Reflections on the 2013 Boston Marathon Tragedy
There are few races more sacred in the running community than the Boston Marathon. It is the crown jewel of races – known for it’s elite runners and fast field. I will probably never qualify for Boston. But as a runner, I still love the hype and excitement of the Boston Marathon.
So last year, I did what thousands of other runners did – I woke up on April 15 and tweeted goodwill to those who were setting feet to Boston pavement, a couple of whom were personal friends.
“Good luck to the runners hitting the streets of Boston! Kick some a$$phalt! #BostonMarathon.”
I made sure I was streaming the early coverage, and watched the elite women’s group cross the finish line, marveling how at the end of a marathon, Rita Jeptoo still had the incredible strength to pull ahead of the lead pack for the win. And then I closed my computer and went about my workday, interrupted a few hours later by the news that two bombs had stopped the race, killing three people and injuring 264 others. Fourteen people lost limbs. It is estimated that the two explosions caused more than $330 million in damage to the local economy through lost wages, retail sales, and infrastructure damage.
My heart stopped. Bombs at a race are usually the last thing a runner considers – running is a sport that encompasses everyone, regardless of their gender, ethnicity, beliefs, or even body type. I instantly pulled up my friends’ social media accounts to see if they were OK. And then I mentally flashed through some of the big races I’d run. The Army Ten-Miler – twice, once with my sister and brother-in-law – in a field of 30,000. I thought of how many races both of my sons had been present at as I crossed the finish line. I had never, up until that point, started a race and thought, “I wonder if they secured the course and are scanning for bombs during the race.”
Today (April 21), 36,000 runners will hit the streets of Boston. They will pause to remember the events that marred last year’s race (incidentally, the 2013 race began with 26 seconds of silence to honor the Sandy Hook shooting victims). And then they will run their hearts out and leave it all on the pavement.
The Boston Marathon bombings, and similar tragedies, aren’t the usual kind of disaster that we respond to at the Center for Disaster Philanthropy. But there are two important themes contained in the response to the race-day explosions that we should never forget in any disaster.
The first lesson is to find your niche in the philanthropy world and know where to apply your funds. Following any disaster or tragedy, the initial outpouring of monetary support is huge. Boston was no different. One Fund, set up the next day for Boston victims, collected $61 million in the 90 days following the explosions.That money was rapidly disbursed to survivors and families. But what are the unmet, long-term needs? The ones falling through the cracks? The One Fund continues to accept and solicit donations, and its board of directors and community council will meet soon to determine the most pressing secondary and follow-up needs and determine another round of assistance. It’s important to give, especially when the need is great, and it takes on an even bigger meaning when the need is close to your particular interests or personal wheelhouse. For me, a tragedy impacting the running community hit close to my heart, as it did for many companies and organizations, large and small. I’m also a big believer in the power of sports to provide mental health and healing following a catastrophic event – and I follow the organizations that provide those opportunities. What means the most to you? Find your niche and then research the best way to give (or better, yet, have CDP do your research for you!).
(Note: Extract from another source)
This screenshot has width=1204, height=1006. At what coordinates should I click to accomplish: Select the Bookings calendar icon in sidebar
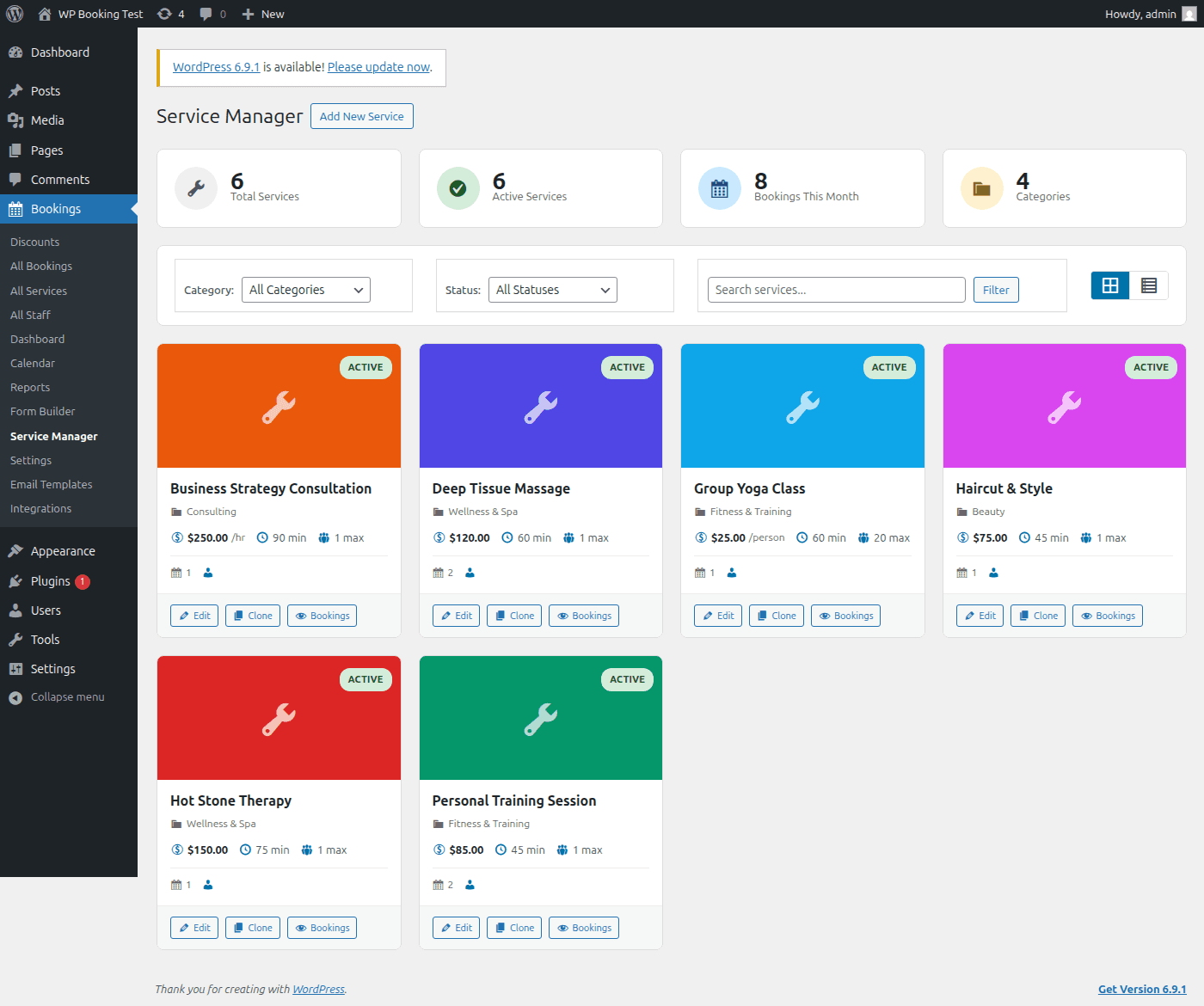(15, 208)
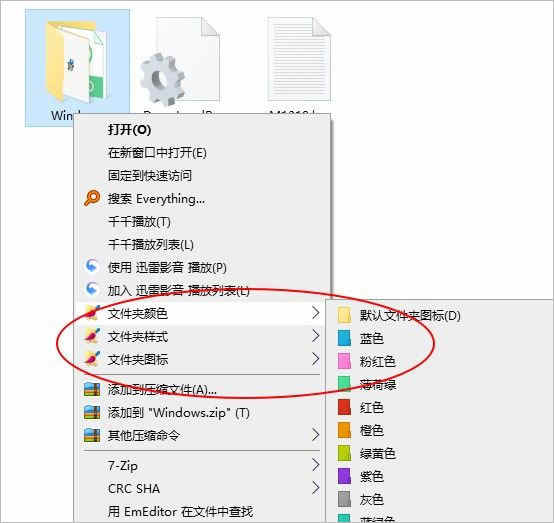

The second lesson is that personal preparation is important.The truth is, no one knows what he or she might face on any given day. But that stops none of us from being prepared. Do you know the closest emergency shelter? Do you carry an emergency kit in your vehicle and store one in your home? Do your children know the family disaster plan – who to call and where to go if they are separated from you? The moment when the explosion happens is not the time to hope those decisions have been made. Being prepared also means that communities should look at building the best structures to withstand disasters, establish important emergency protocols, and determine recovery processes if the worst happens. Preparation measures feed the resilience of people and community.
The runners of the 2014 Boston Marathon, at some point, or perhaps many points in the race, will have the events of last year cross their minds. I promise you, they will keep going. Marathoners know all about fortitude and resilience. In disasters and tragedies alike, resilience can mean a hundred things: buildings made to withstand impact; families with a plan; the indomitable human spirit that pulls together with others to beat the odds. And today, there is no better single-frame picture encompassing all those things than any one of the 36,000 runners crossing Boston’s finish line.